Drogenkonsumentinnen und -konsumenten seien an beiden Standorten von der Aufnahme ausgeschlossen, versichert die Staatsrätin. Wie das aber sichergestellt werden soll, darüber gehen die Vorstellungen etlicher Niendorfer und der Behörde auseinander.

Drogenkonsumenten werden nicht aufgenommen, sagt die Behörde

Ein Bürger fordert Drogenscreenings.
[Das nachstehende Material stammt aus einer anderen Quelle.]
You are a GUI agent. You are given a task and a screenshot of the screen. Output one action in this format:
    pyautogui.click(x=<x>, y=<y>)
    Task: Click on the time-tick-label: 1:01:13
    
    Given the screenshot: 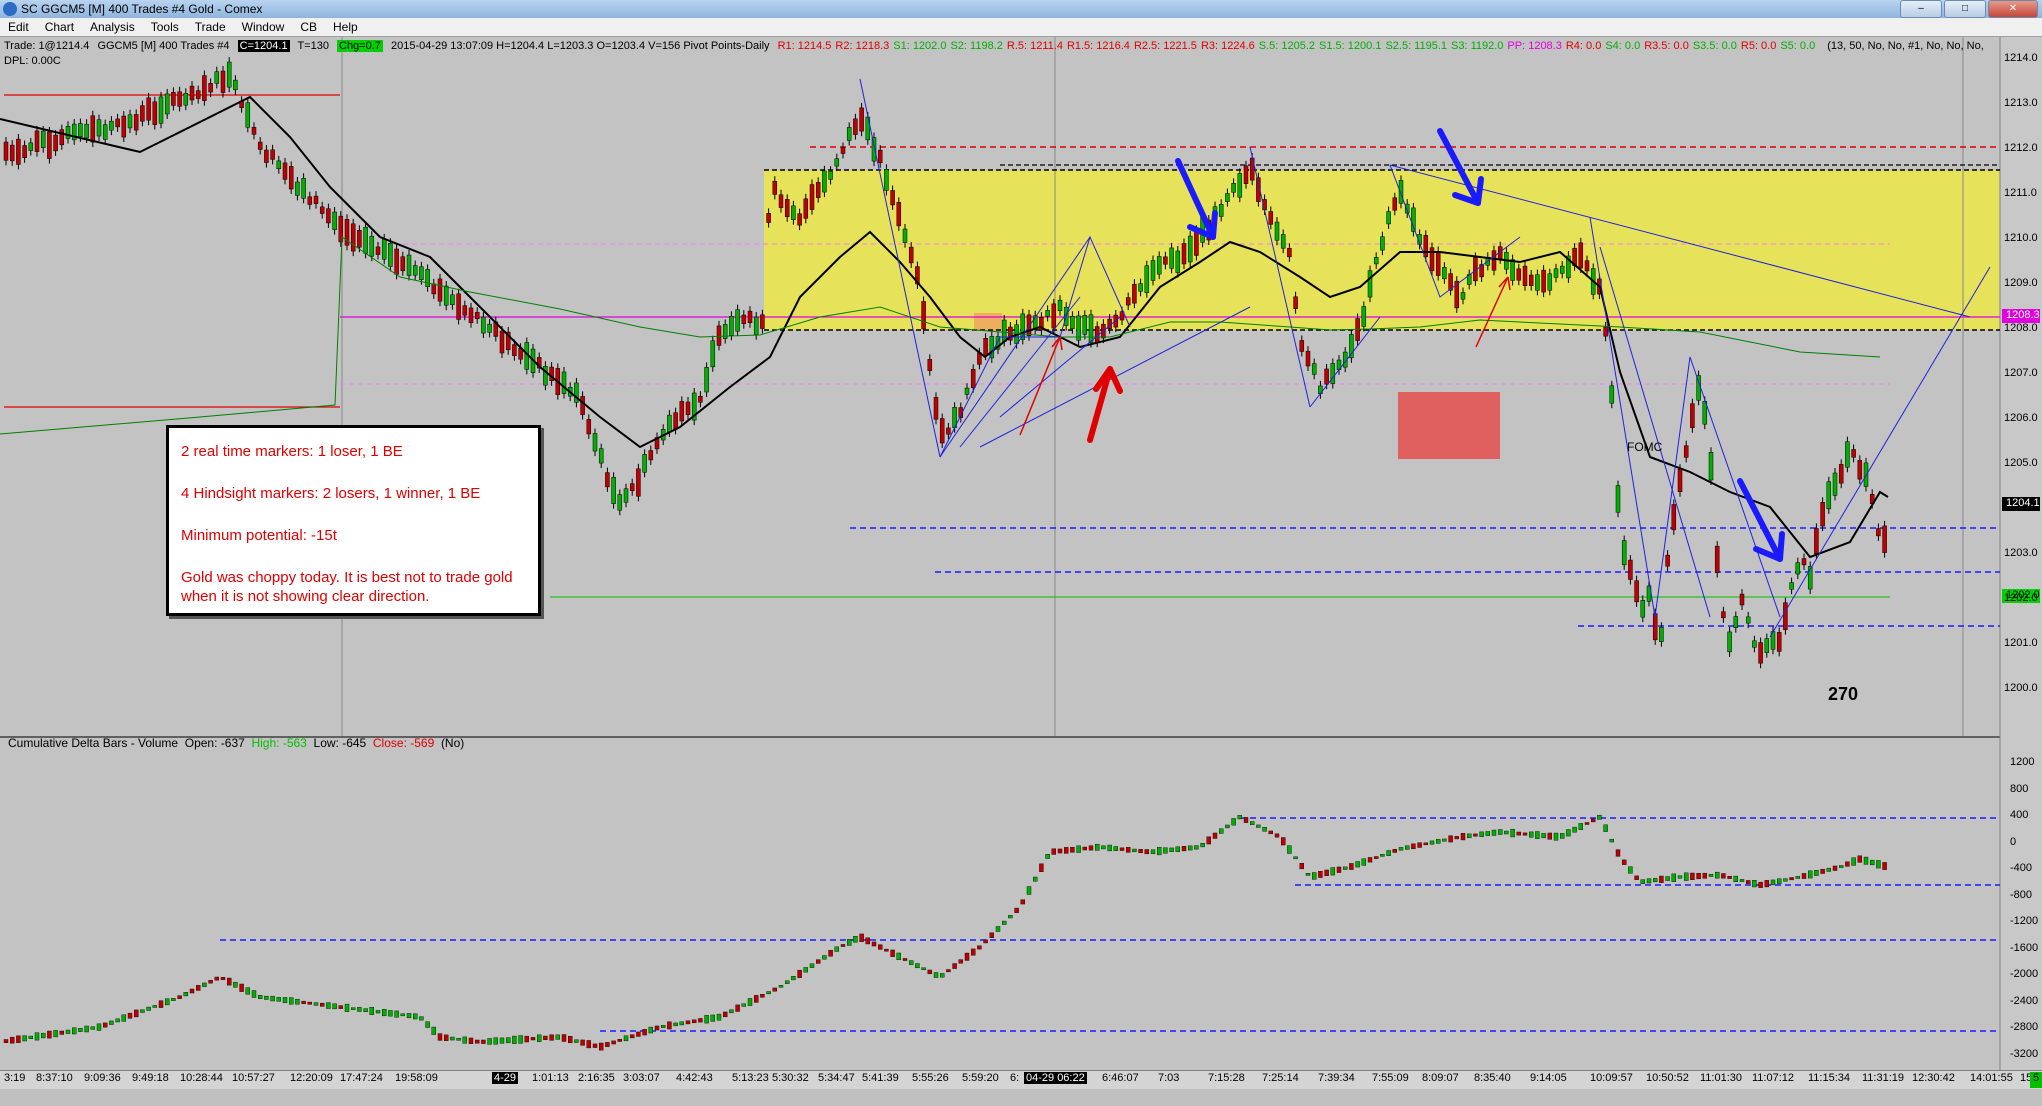 What is the action you would take?
    pyautogui.click(x=550, y=1078)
Frau Lotzkat allerdings sagt, „das ist nicht die Art, wie wir mit diesen Menschen umgehen.“ Weil diese Antwort die Menschen nicht zufriedenstellt, sagt sie zu, das Thema im fachlichen Umfeld zu diskutieren.

Mehr zum Thema

Und offenbar haben viele, die zum Infoabend gekommen sind, Angst, dass ihnen die Sozialbehörde etwas verschweigt. „Was für Probleme erwarten Sie? Sagen Sie uns ehrlich, worauf wir uns einstellen müssen“, fragt ein Bürger.

Petra Lotzkat will in Niendorf keine Szene bei beim Drob Inn

Lotzkat spricht von „Menschen, die schwer krank sind, die einen Ort finden, wo wir sie gut versorgen können“. Sie habe kein Interesse daran, dass „hier ein Brennpunkt entsteht mitten in Niendorf. Wir verschieben nicht eine Szene wie beim Drob Inn hier nach Niendorf.“

Mehrfach an diesem Abend melden sich Menschen zu Wort, die sich gegen die nach ihrer Ansicht „katastrophale Informationspolitik“ wehren, aber auch dagegen, dass man ihnen Anteilnahme und Hilfsbereitschaft und soziale Verantwortung abspricht. Aber sie wollten informiert werden und nicht häppchenweise aus den Medien von den Plänen erfahren.

Bei einem runden Tisch mit den beteiligten Behörden, mit Schule, Kita, Polizei und Nachbarn sollen ab Mitte Mai mögliche Probleme besprochen werden. Aber man müsse jetzt einfach anfangen, sagt Lotzkat, und Erfahrungen sammeln.